By the late 1880s there was a boom in golf course construction in Sussex generally and in 1893 a record of golf being played on Cliffe Hill. Three years later a meeting held at The White Hart Inn in Lewes supported the formation of a golf club with 72 gentlemen promising membership. The vote went against Sunday play. In favour of the site was: natural drainage, short turf and an absence of worm casts! (which had apparently caused problems at Seaford Golf Course).
Golf very quickly took over from cricket and 1897 was the last year that Cliffe Hill Cricket Club played on their traditional pitch. Golf had well and truly taken over (see photo of Club House plaque with date).
There was still only the one track leading up to the top so everyone going to play golf had to walk up and rules of the Club dictated that: Caddies could be engaged only at the Club House – not at the foot of Chapel Hill! Advertisements suggested that ‘The stiff walk up will prove a mere nothing to the enthusiastic golfer’, and stated that the Golf Course was ‘only 15 minutes’ walk from the Railway Station’! Even taking into account the then site of the Railway Station, by Cliffe Bridge, this would have required extreme ‘enthusiasm’. But walk they did and in the early 1900s there was a steady stream of golfers walking up and down the hill, beyond the houses on just a narrow cinderpath.

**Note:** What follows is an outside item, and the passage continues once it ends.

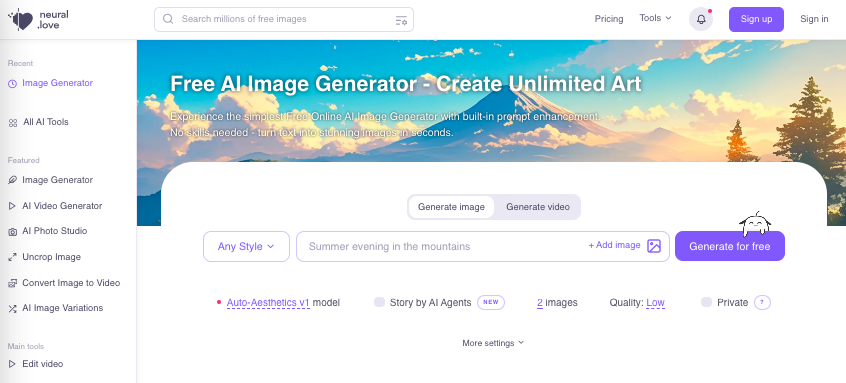Viewport: 846px width, 383px height.
Task: Open AI Photo Studio camera icon
Action: click(x=12, y=231)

Due to this inconvenient access, membership started falling off, as a result of which in 1911, the inevitable motor road was proposed right up to the Club House. An alternative proposal to move the Club to the Race Hill Course ever materialised. Club House records and notebooks 1913-1938 have been lost but we learnt from the current owners of the top house on the right that Mr Harry French – who built their house in 1934 – was also part of the road construction team. He would push a water carrier from the wells on the top properties to supply the Clubhouse with water while and his wife provided refreshments for the golfers.

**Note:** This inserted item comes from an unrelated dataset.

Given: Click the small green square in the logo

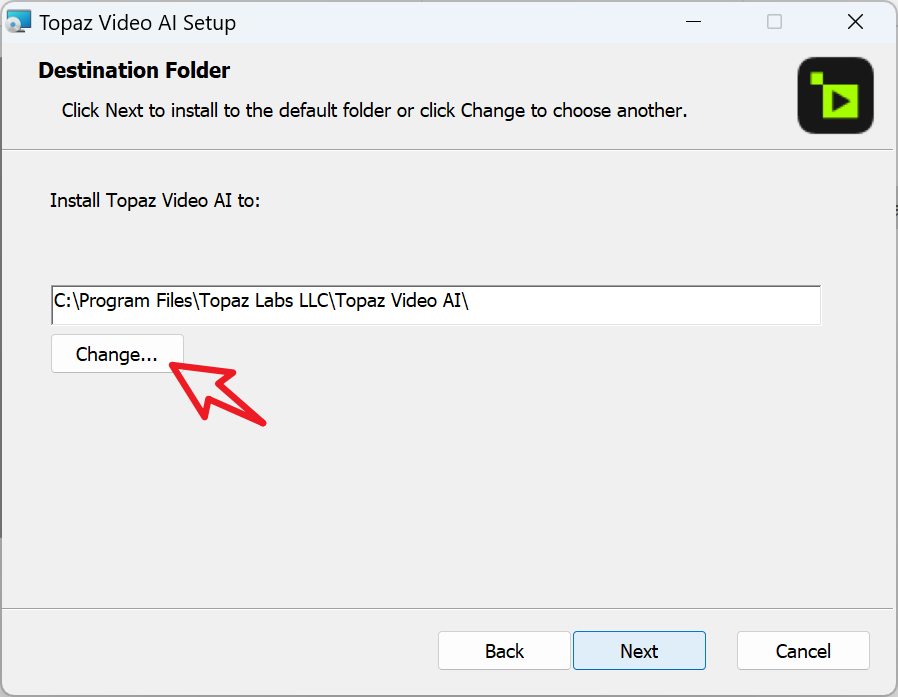Looking at the screenshot, I should [817, 78].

Perhaps those enthusiastic golfers rested here on the way up. Note the inscription above: “I WILL GIVE YOU REST” from the Gospel of St. Matthew: “Come all who labor and are heavy laden, and I will give you rest”. There are differing accounts of the origin of this Victorian brick bench – but it seems likely it was erected by Isaac Vinall, a deeply religious man, who owned the land on which he subsequently built the Cuilfail Estate above.
During the Second World War the road was used by the Royal Army Service Corps while the Home Guard requisitioned the Club House Buildings. Anti-aircraft guns were positioned on the golf course and an air raid shelter constructed in the area of the last house left – with another at the bottom of the hill with access also from Malling Street.

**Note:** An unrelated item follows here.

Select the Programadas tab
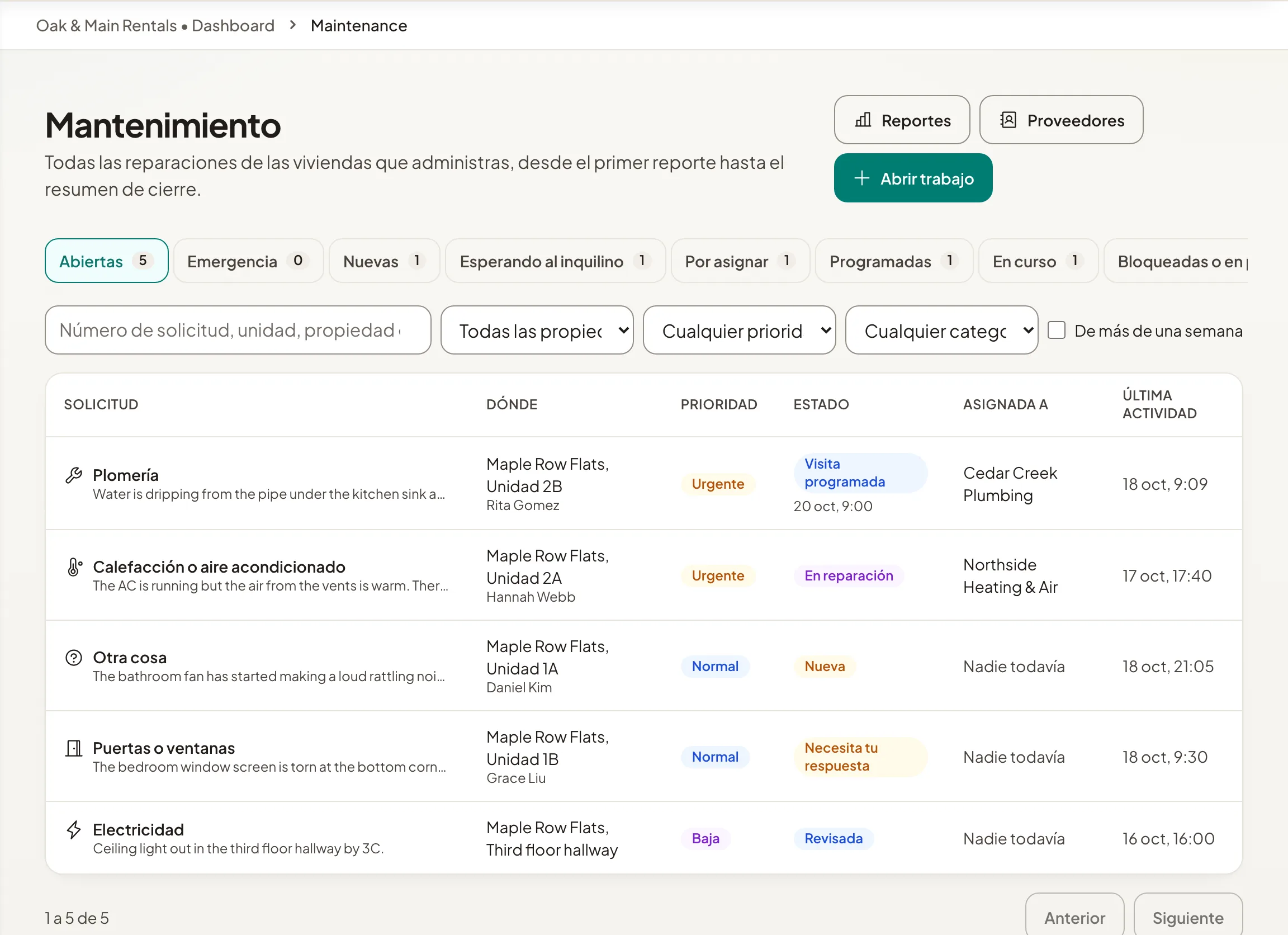1288x935 pixels. coord(894,261)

In 1940 a line of bombs was dropped from The Martyrs’ Memorial through to Southover with one landing, but not exploding, in the kitchen of No. 3 Chapel Hill.
Concerned by the high volume of traffic going up to the Golf Club AND the heavy lorries delivering supplies, in the early 1990s the residents asked for meetings with ESCC. As a result restrictions were placed on vehicles driving up: 7’6” width (since reduced to 7’) and 7.5 tonne weight restriction. Two bollards were initially placed near the bottom, one needing to be removed almost immediately to allow access for Emergency Vehicles.